Henderson ended his lecture with a brief history of smallpox.

The U.S. ended smallpox vaccination in 1972, so no one under the age of 30-or 45 percent of the U.S. population-has been vaccinated, Henderson said. By 1980, the disease had been eradicated worldwide, and vaccine production stopped. The current thinking is that a single, 30-year-old vaccine will no longer protect a person, Henderson said, so "we have a large number of susceptible people."

And because smallpox can be transmitted from a vaccinated person to an unvaccinated one, the decision to be vaccinated "is not just a personal decision, it's a societal decision," Henderson said.

Smallpox is a serious, deadly disease; 30 percent of unvaccinated people who contract the disease die. But the vaccine also has problems. One person per million who receives the vaccine dies, and 25 people per million have severe complications. People at risk for serious complications include those with eczema or immune deficiencies.

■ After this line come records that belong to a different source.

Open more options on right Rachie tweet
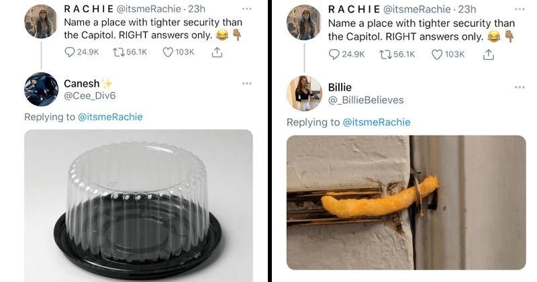Screen dimensions: 537x282 (x=520, y=9)
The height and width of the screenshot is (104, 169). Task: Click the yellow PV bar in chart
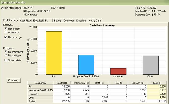tap(54, 53)
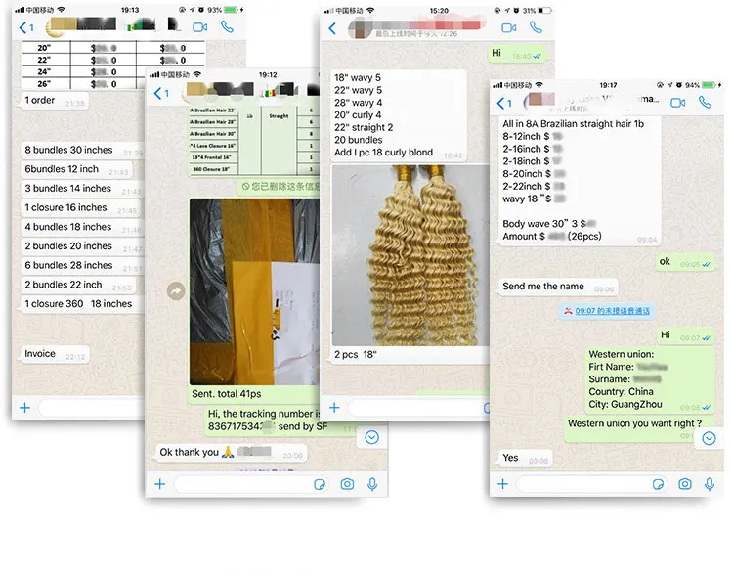The image size is (733, 575).
Task: Open sticker picker in the 19:12 chat
Action: pos(320,484)
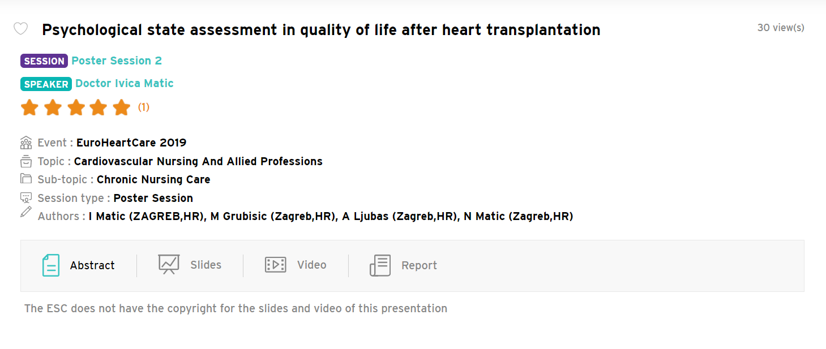Click the Topic archive box icon
The height and width of the screenshot is (349, 826).
26,161
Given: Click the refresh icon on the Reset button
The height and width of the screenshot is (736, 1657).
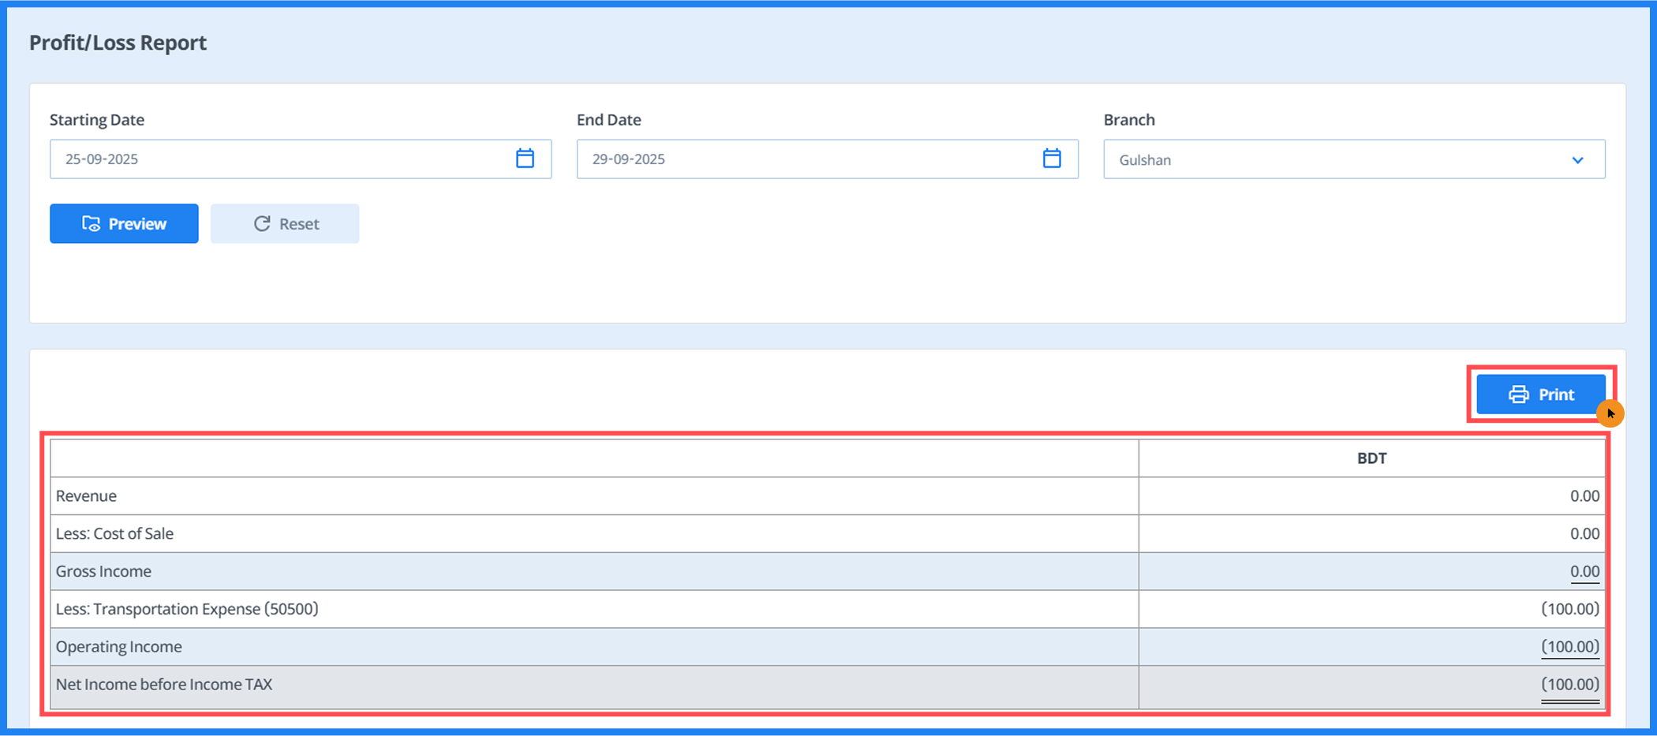Looking at the screenshot, I should 263,223.
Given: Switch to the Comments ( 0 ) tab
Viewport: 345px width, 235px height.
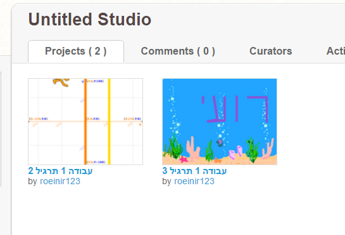Looking at the screenshot, I should (x=178, y=51).
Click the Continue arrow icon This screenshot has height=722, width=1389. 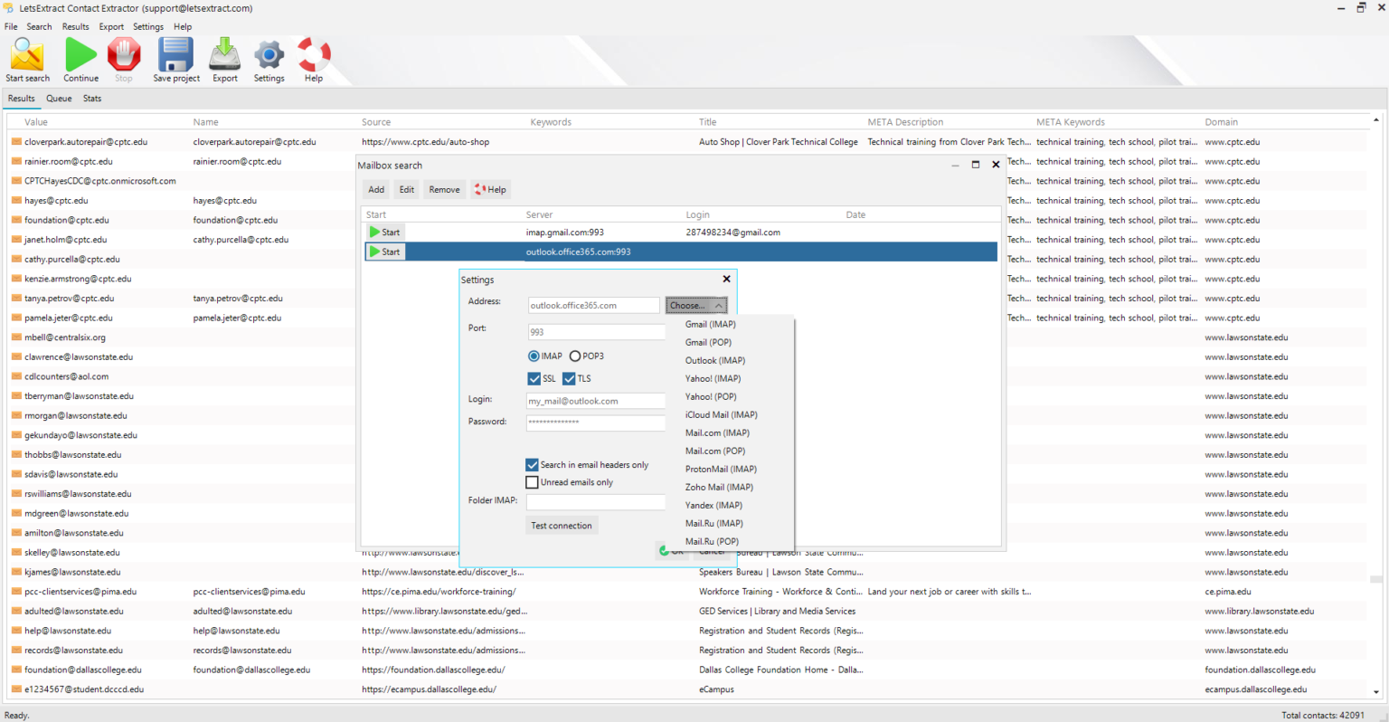80,54
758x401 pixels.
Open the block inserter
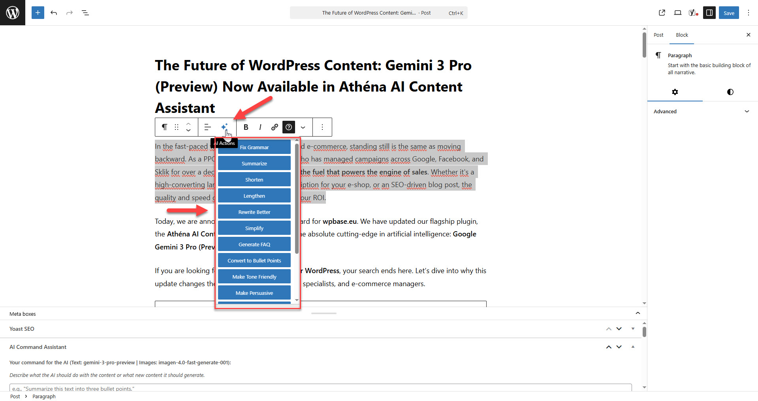pyautogui.click(x=38, y=13)
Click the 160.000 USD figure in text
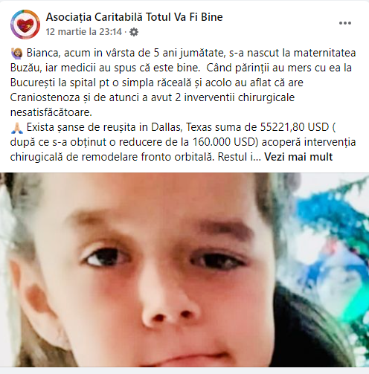The height and width of the screenshot is (374, 369). (224, 142)
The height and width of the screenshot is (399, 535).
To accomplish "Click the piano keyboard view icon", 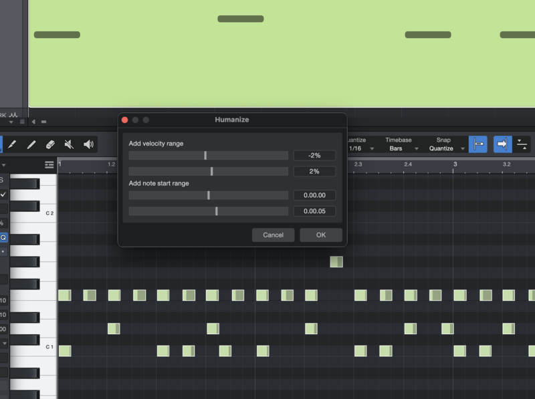I will point(49,164).
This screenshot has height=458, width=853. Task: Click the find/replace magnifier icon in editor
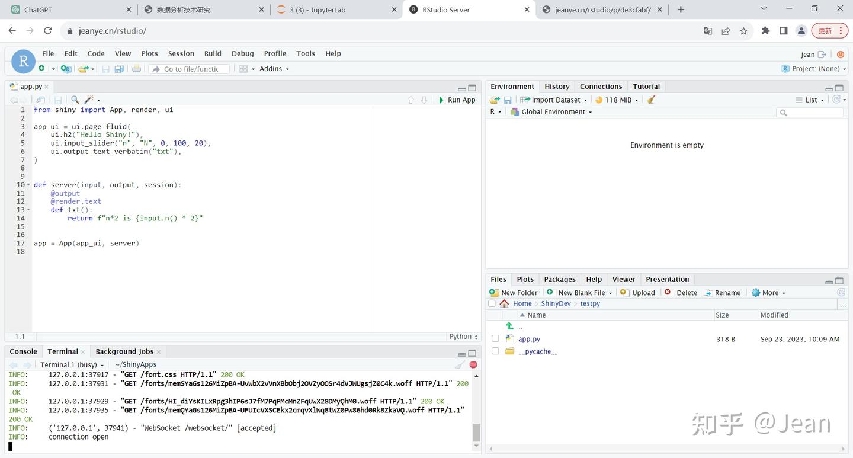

Between 10 and 12 days after exposure to smallpox, a person will develop a very high fever, which lasts for about two days, Henderson said. A rash then appears on the face and in the mouth. Transmission of the disease is possible once the rash appears, but the stricken person is by then so debilitated that they must be confined to bed.

"So smallpox spreads within families or in hospitals," Henderson said. "The idea of having an infected terrorist come in and spread smallpox is a very unrealistic scenario."

Henderson left the audience without clear answers to the paradoxes of our time.

"We're making great strides in biology which lead us to more vaccines. But at the same time, we open the door to building more virulent weapons. How do we handle this? We can't strangle science by limiting publication on advances that might lead to cures," he said. "The problem will be with us always. We'll never get the genie of biological science back into the bottle.

"Every night I wonder if there isn't something more we could do to be prepared when the next shoe drops."